Text for analysis:
_ _ _ _
# Making noises while Peeing



## Tdawgthegreat (Apr 16, 2012)

Hello all,

My name is Trent, and I have some health concerns about my Hedgie Tequila.










Tequila is about 7-8 months old, we bought her from a Exotic Petstore 7-8 months ago, where she was poorly kept in an aquarium, with wood shavings, and forced to be around another very aggressive hedgie.

Recently, she has started making a Squealing noise. The first time she did this, she was in her Igloo, and I searched on here, and narrowed it down to a nightmare. Since I thought she was sleeping.

When I thought she had this nightmare, I got her out of her bed, and held her. She started making the noise again briefly, then urinated.
Last night, I heard her running on her wheel, and heard her make the same squealing noise again. Very, very loudly. I could clearly hear it from the other room.

So when I checked on her, she was peeing on her wheel, which smelled very strong, which isn't normal.
I have newspaper right below her wheel in her litter pan, for such occasions to check her urine. And there is no blood.

While searching last night after this frightful incident, I've came to some conclusions, but would like your opinions.

1. Urinary Tract infection. Which would cause the painful urination.
2. Bladder infection (but would involve bloody urine right?)

Please, any help would be appreciated! I'm scheduling a Vet appointment this week.
_ _ _ _
Data segment:

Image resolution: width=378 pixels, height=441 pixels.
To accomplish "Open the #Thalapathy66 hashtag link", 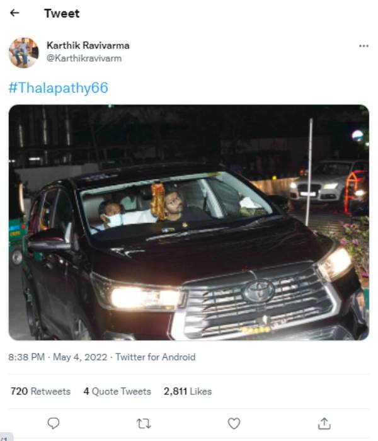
_ _ _ _
Work instruction 1: In the forum post about the hedgehog, how old is Tequila said to be?
Work instruction 2: Say whether each statement agrees with the forum post about the hedgehog, and quote the deciding words: (a) Tequila was bought from an exotic pet store. (b) Blood was found in the urine on the newspaper. (c) The first time Tequila made the squealing noise, she was on her wheel.
Work instruction 3: Reproduce the part of the forum post about the hedgehog starting at "So when I checked" and ending at "like your opinions.".

Your solution 1: About 7-8 months old.

Your solution 2:
(a) Yes: "we bought her from a Exotic Petstore 7-8 months ago"
(b) No: "And there is no blood."
(c) No: "The first time she did this, she was in her Igloo"

Your solution 3:
So when I checked on her, she was peeing on her wheel, which smelled very strong, which isn't normal.
I have newspaper right below her wheel in her litter pan, for such occasions to check her urine. And there is no blood.

While searching last night after this frightful incident, I've came to some conclusions, but would like your opinions.